The apparatus 100A further includes an electrode arrangement configured and operative to collect electrons on the way out of the photocathode. As indicated above, the electrode arrangement is associated with other light parameters emitted from these electrons, arranged to collect electrons propagating along different trajectories, and to form multiple positions separated at regular intervals. Consists of. In the example of FIG. 2A, the electrode arrangement is, in the direction perpendicular to the overall direction Y of electron emission (for example, perpendicular to the photocathode emitting surface 101B), hereafter a longitudinal axis or a longitudinal direction. And three collection electrodes 111, 112, and 113 arranged along the sidewalls and configured to collect electrons each having a different kinetic energy / momentum range. Each of the electrodes 111, 112 and 113 is associated with another portion of light impinging on the photocathode, for example, the red, green and blue portions of light are associated with the electrodes 111, 112 and 113, respectively. The size and position of each of these electrodes is designed to enable the collection of electrons with different momentum (e.g. associated with different colors) by the individual electrodes, as compared to the photocathode and between the respective electrodes. Prediction / determination of the optical parameters is possible.

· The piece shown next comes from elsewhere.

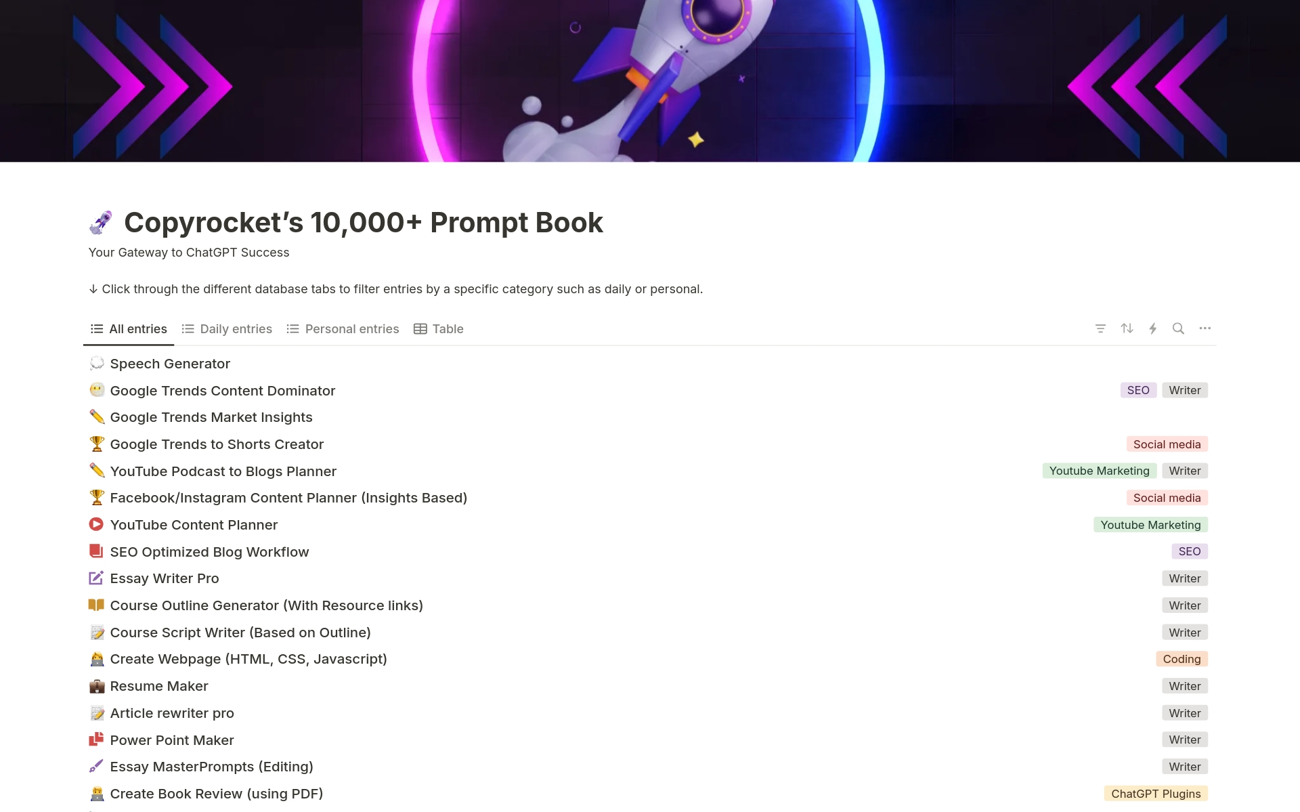Click the rocket emoji in the page title
This screenshot has height=812, width=1300.
point(100,221)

In this example, the electrodes associated with the higher energy portion of the illumination spectrum (hence are designed to collect electrons with higher energy and rapidly moving) have an overall (eg average) propagation direction of the emitted electrons (eg For example, farther away from the emitting surface of the photocathode along the longitudinal direction).

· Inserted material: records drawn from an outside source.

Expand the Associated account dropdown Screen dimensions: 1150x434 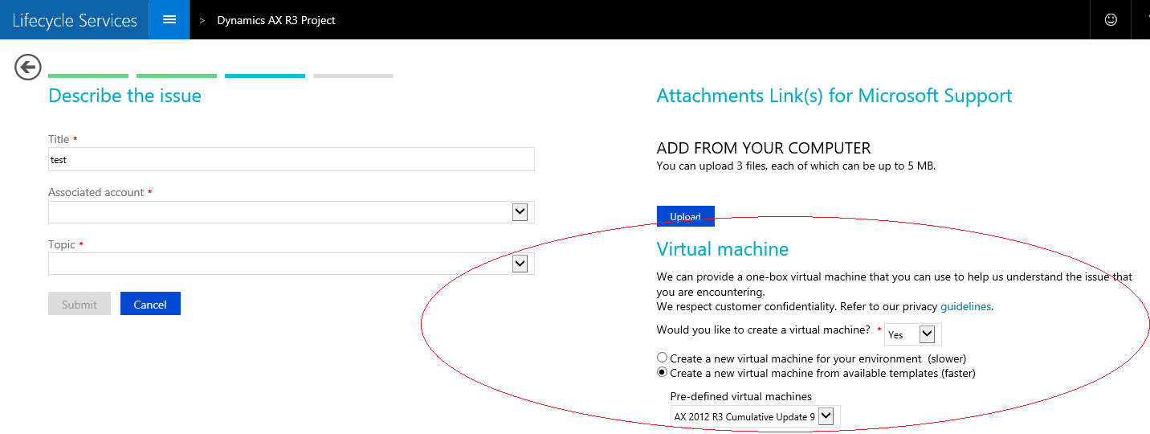(x=520, y=212)
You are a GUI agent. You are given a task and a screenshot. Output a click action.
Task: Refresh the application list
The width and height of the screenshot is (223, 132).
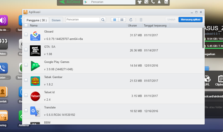pyautogui.click(x=131, y=19)
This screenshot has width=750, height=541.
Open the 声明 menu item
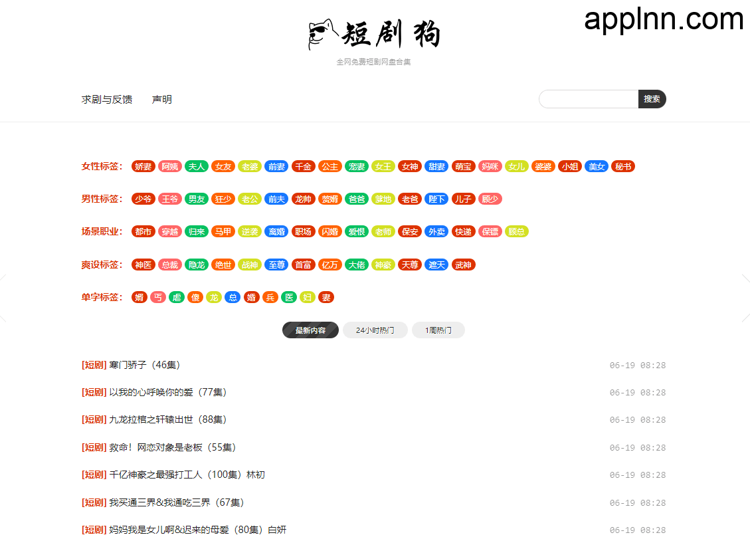(x=161, y=98)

As described above, by placing a suitable potential difference between the photocathode and one or more electrodes of the cell, such as an anode electrode 130, the electrode arrangement can operate as an electric field source. For example, the voltage propagation V _c on the collection electrodes 111, 112 and 113 and the opposite electrode 131 is driven to propagate the electrons with substantially different momentum in the longitudinal direction to other collection electrodes. Thus, in the above example, the electrode arrangement formed by the collection electrodes 111, 112 and 113 and the opposing additional electrode 131 is constructed so that the transverse direction X (e.g., through the potential difference V _c between the electrode 131 and the collection electrodes 111, 112 and 113, For example, the first electric field is substantially perpendicular to the main longitudinal direction Y of the radio wave. Thus, electrons emitted from the photocathode, propagating along the overall longitudinal Y, are accelerated into the transverse X towards the collection electrode, so that electrons initially released with higher momentum components in the longitudinal Y generally are It moves further in the Y direction before reaching one of the collection electrodes. In this description, the field associated with V _c is spatially constant, but a spatially variable field may also be used, for example applying different voltages on the collection electrodes 111, 112 and 113 or In addition to using a side electrode (side electrode).

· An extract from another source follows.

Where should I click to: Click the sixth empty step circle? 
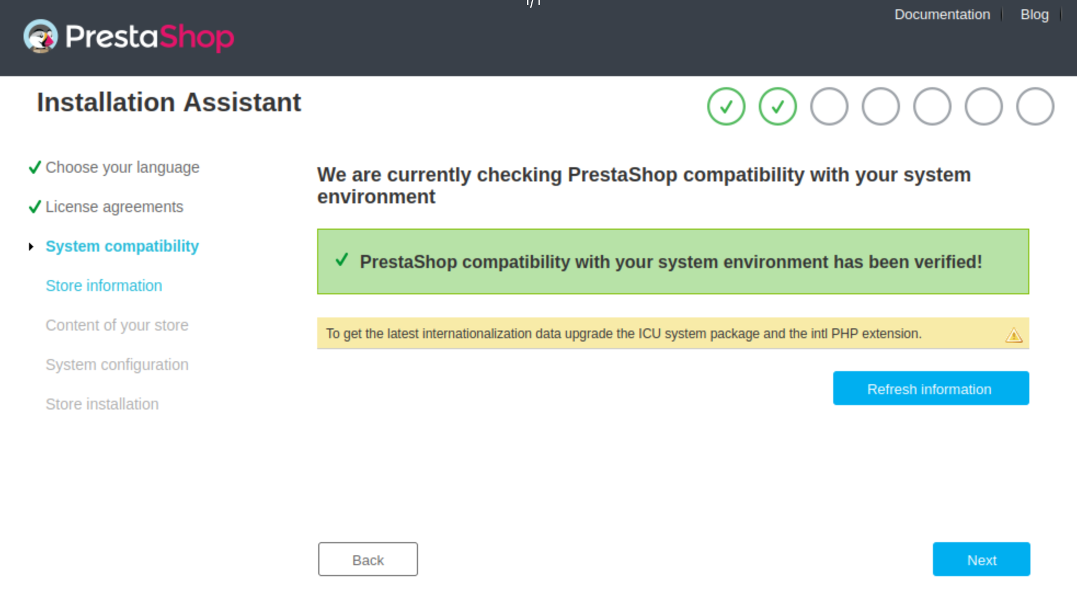point(983,106)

In the example described above, the trajectory of the electrons is influenced by the induced transversal component of the electric field driving the propagation of the electrons from the photocathode. However, it will be appreciated that in general, as described further below with reference to FIG. 3, the electrode arrangement may be configured to not induce such transverse components at all.

Immediately after being emitted from the photocathode, electrons are driven from the cathode by the initial (attracting) longitudinal and transverse components of the velocity vector. In order to distinguish electrons with different energies (and therefore corresponding to different light parameters), the electric field formed near the photocathode and affecting the movement of the electrons is dependent on the longitudinal and transverse components initially added by the electric field. In comparison, it is desirable to minimize the influence of the initial transverse component of the electron velocity. This induces a relatively strong transverse component in comparison with the transverse component of the initial velocity vector, and / or induces a relatively strong longitudinal component in comparison with the derived transverse component and the initial transverse component, and / or induces a focusing effect. Can be achieved by reducing the transverse component of the electron motion.

Thus, returning to the example of FIG. 2A, a relatively strong induced transverse field is used to improve the electrode associated with another spectral range, ie, the potential difference V _c . As a result, the lateral velocity distribution of the emitted electrons becomes negligible compared to the velocity obtained by acceleration in the field. Alternatively or additionally, the example of FIG. 2A may utilize the effect of the anode 130 to provide a second electric field in the longitudinal Y via the potential difference V _dd between the photocathode and the anode 130. . (In this non-limiting example, the photocathode 101 is at ground potential and applies a voltage V _dd to the electrode 130). The voltage V _dd forms an electric field in the Y direction, thus affecting (accelerating or decelerating) the propagation of electrons emitted in the longitudinal direction Y.

It should be understood that the magnitude of the seed field is used to control the required position of the collection electrode according to the desired spectral range. In addition, it should be understood that the acceleration in the longitudinal direction can be used to reduce the effect of the lateral velocity / lateral momentum of the emitted electrons and to increase the spatial distance between electrons with different longitudinal momentum. As described above, instead or in addition, another electrode (e.g., a focusing electrode) can be used to focus the electron flux flowing along the longitudinal axis, thereby reducing the effect of the lateral velocity distribution of the emitted electrons. Can be reduced.

In this example, the position and size of the collection electrode along the longitudinal direction and the amount of the potential difference V _c and V _dd determine the spectral range that can be detected by the sensor cell associated with the collection electrode and having the arrangement. Should understand.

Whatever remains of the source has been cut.